Maglev Catapult Launch Systems

Regarding your ideas about a "maglev catapult" in orbit, you might want to take a look at "MXER"-Tethers
http://www.youtube.com/watch?v=rFKdYscR ... re=related

for more information head over to selenianboondocks.com and read Kirk Sorensen's posts about that technology. This should be the first one:
http://selenianboondocks.com/2009/12/mo ... roduction/

I don't know enough either to be certain but what i was suggesting above was that if say your linear accelerator was orbiting lined up east-west around the equator you alternate "firing" it east-west and west-east and if your objective was the moon then you "fire" it when the tangent points to the moon which would be more or less on opposite sides of the planet for the 2 different ways of "firing". I think on average this would keep your linear accelerator in the same orbit but i think may add a precession to the linear accelerator hence the suggestion of gyroscopes.

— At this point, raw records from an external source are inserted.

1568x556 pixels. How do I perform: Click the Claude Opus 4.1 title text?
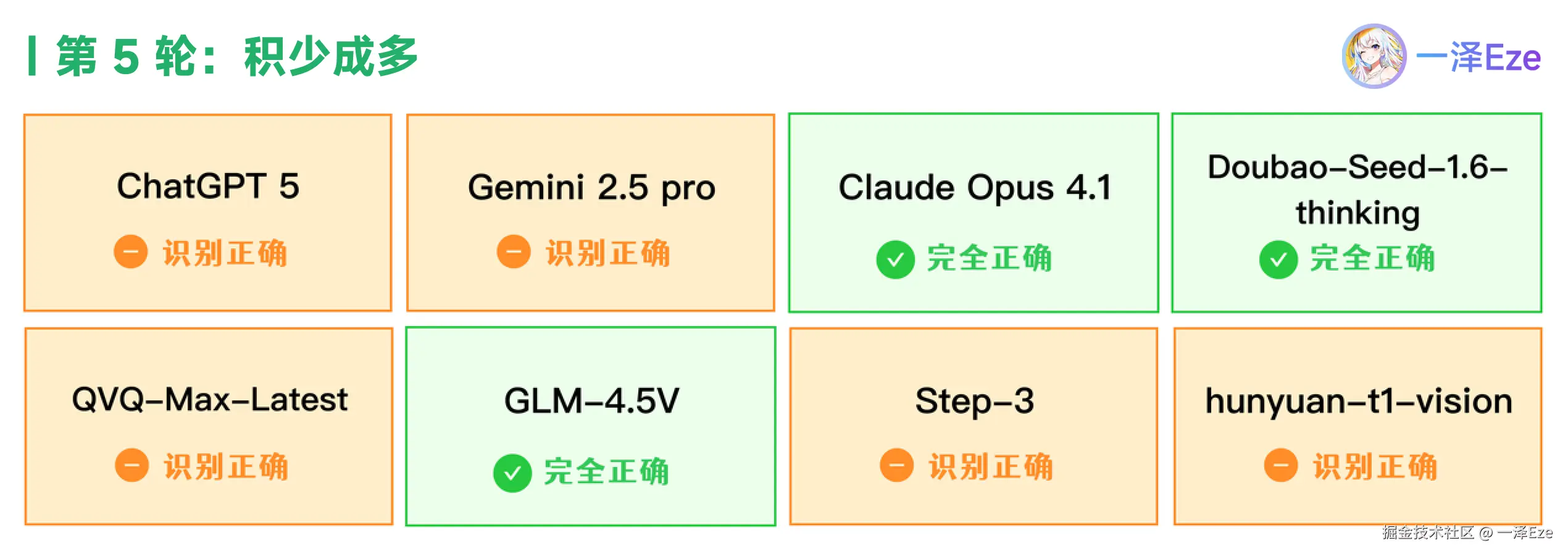click(974, 187)
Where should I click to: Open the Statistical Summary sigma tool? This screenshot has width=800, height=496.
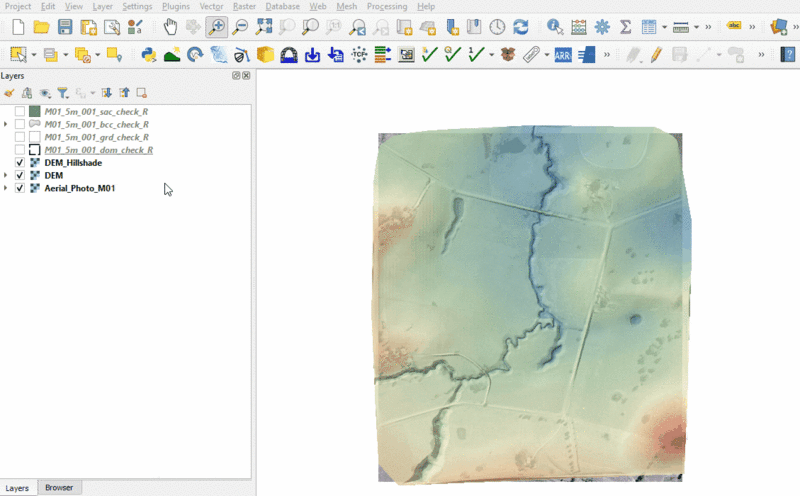(x=626, y=27)
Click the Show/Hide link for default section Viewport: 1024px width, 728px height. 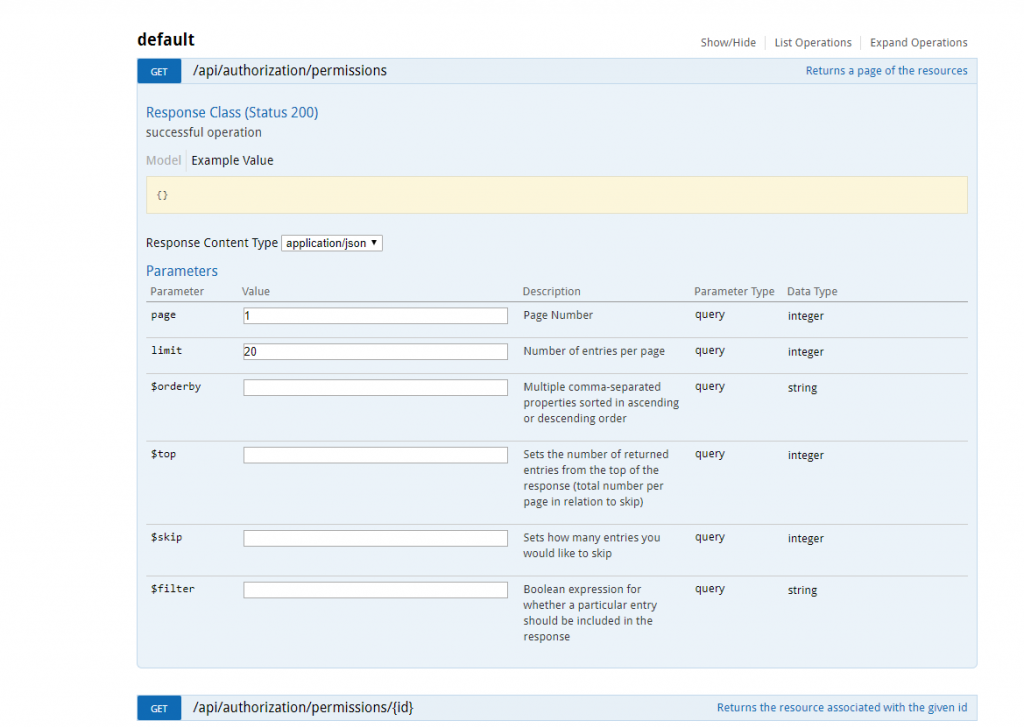[727, 42]
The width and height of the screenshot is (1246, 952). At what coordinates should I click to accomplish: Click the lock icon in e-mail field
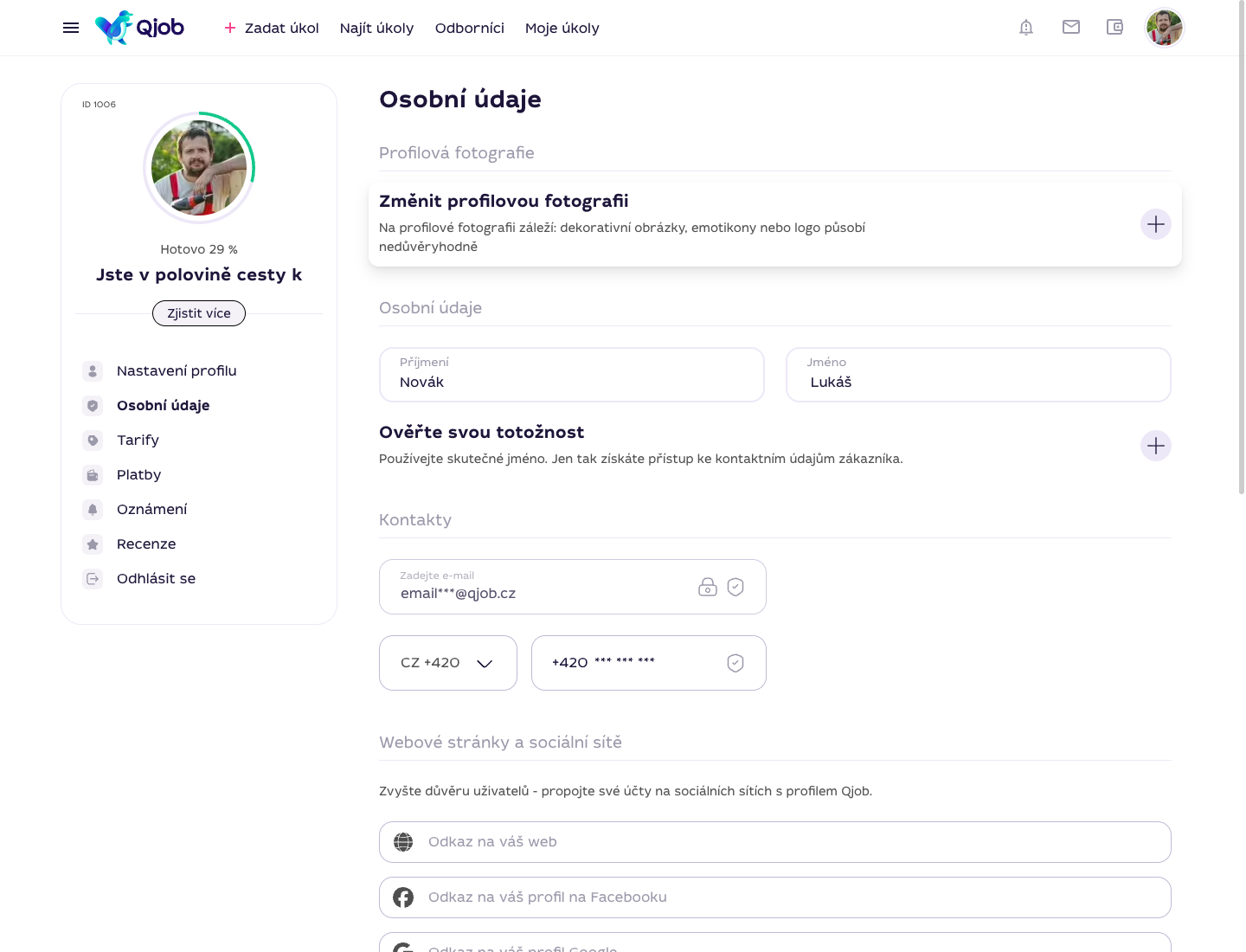(708, 587)
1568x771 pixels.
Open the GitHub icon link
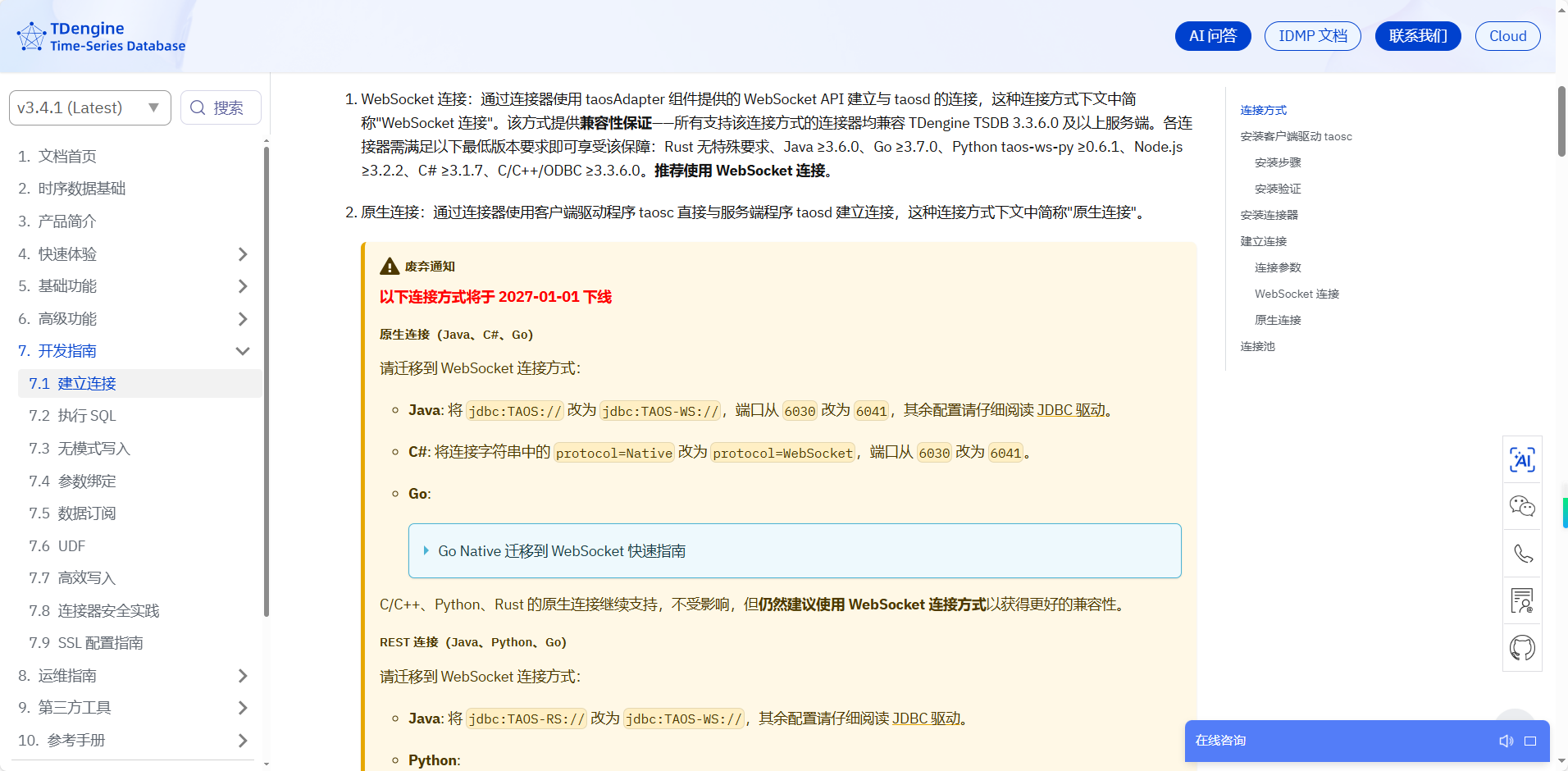click(1522, 648)
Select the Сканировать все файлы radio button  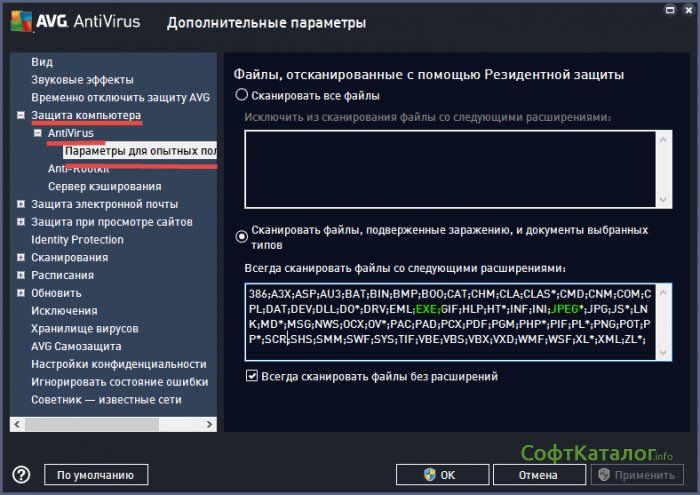tap(240, 96)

That's a nice idea but I don't think it would work in practice, for two reasons. The first reason is that one of your suggested firing positions would require much more force to achieve escape velocity since you are firing backwards, and your orbital velocity would be subtracted from the firing velocity. The other firing position requires less force since you can add the orbital velocity to the firing velocity to get to escape velocity.

The second reason is that I think combining these firing positions would alter the shape of the orbit, in effect de-circularising it. The orbit would gradually become more elliptical with a lower perigee and a higher apogee until eventually your orbit was passing through the atmosphere.

I hope I'm wrong about these problems, or there is a way to get around them, because I really like your idea. Perhaps the de-circularising effect could be avoided by firing payloads to the moon at 14 day intervals, when it is on opposite sides of the Earth. If the cannon had enough power to overcome the problem of firing in reverse, against the orbital direction, then the other problem might go away too. Of course, an enormous capacitor bank would be required to fire any kind of significant payload out of Earths orbit.

johno

Heh, I thought Kirk Sorenson is mainly known for his Thorium reactor designs.

Who knows, maybe that stuff could come in handy for space travel too, if someone develops a smaller accelerator-driven reactor system (ADS).

Martian sands have plenty of Thorium too, btw.

I am not a scientist and I am not a student at some university, but please allow me to give my input on the subject. Prove/Disprove three theories:

There are three theories that must be proven and or disproved if this project is to be successful. They are called London’s Theory’s I, II and III. The theories are concentrated to describe a closed system’s ability to maintain a controlled and stabilized friction environment in a non-frictionless setting. These theories prove that friction can be produced and focused into a direction that will yield momentum to an object that is in contact with its closed system frictional-field of lobes.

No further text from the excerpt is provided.